The congressmen said they told the mayor they would not back him until they had a meeting in Los Angeles. Waxman said he will want to learn at the meeting whether Bradley, the party’s 1982 unsuccessful gubernatorial nominee, plans to run again in 1986 and whether the mayor thinks he could beat Republican Gov. George Deukmejian, who defeated him three years ago.
Waxman said he wanted to know “what is the chance he will run . . . what are the chances he thinks he will have.”
“I’m concerned about the Democratic Party,” Waxman said. “Nineteen eighty-six is a crucial year.”
“I think it is likely we will be for him,” Waxman said. But he acknowledged this is the first time that he has not automatically backed Bradley and given him the political clout and sophisticated mailed advertising skills of the organization.
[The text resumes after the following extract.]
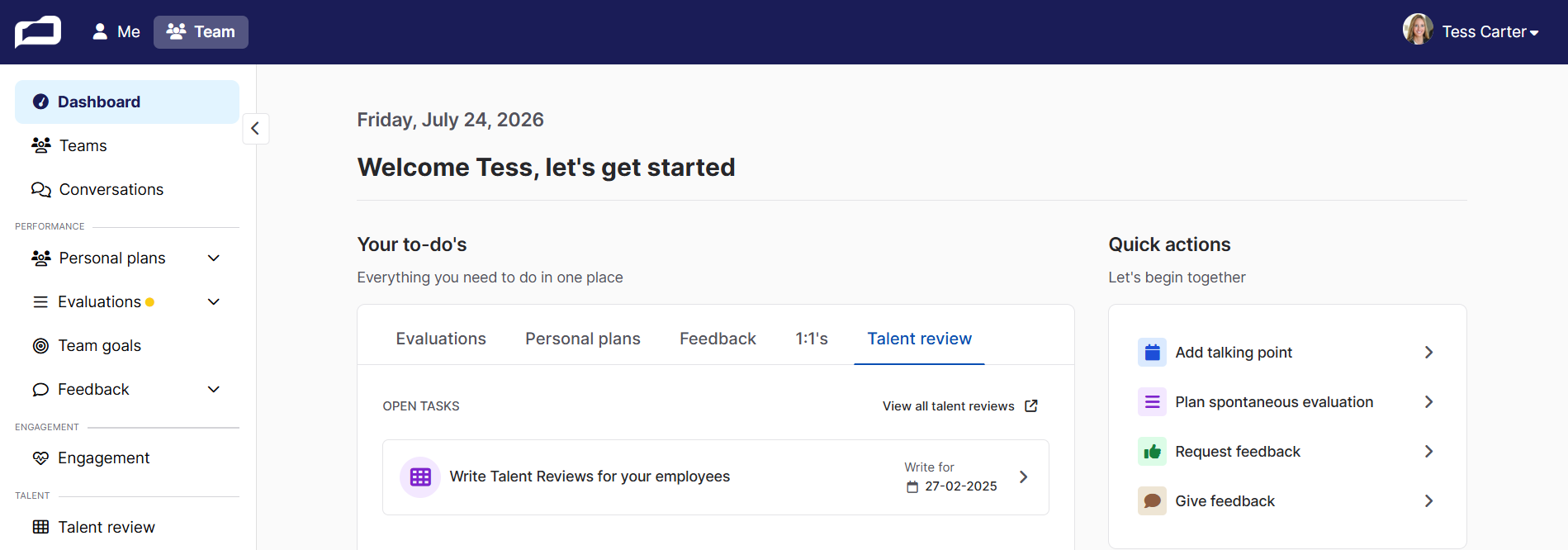Image resolution: width=1568 pixels, height=550 pixels.
Task: Expand the Evaluations sidebar section
Action: click(214, 302)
His reluctance appears to be based on a distaste for another Bradley gubernatorial run. Although Waxman said little that was critical of the mayor in the interview, some of his associates have told reporters privately that they do not want Bradley on the ticket in 1986, fearing that he would lose badly and bring down other Democrats.
The telephone conversation was the clearest sign yet of the coolness that Waxman, Berman and other members of the organization feel toward the mayor, and it reflects divisions in a party trying to rebuild after President Reagan’s 1984 landslide.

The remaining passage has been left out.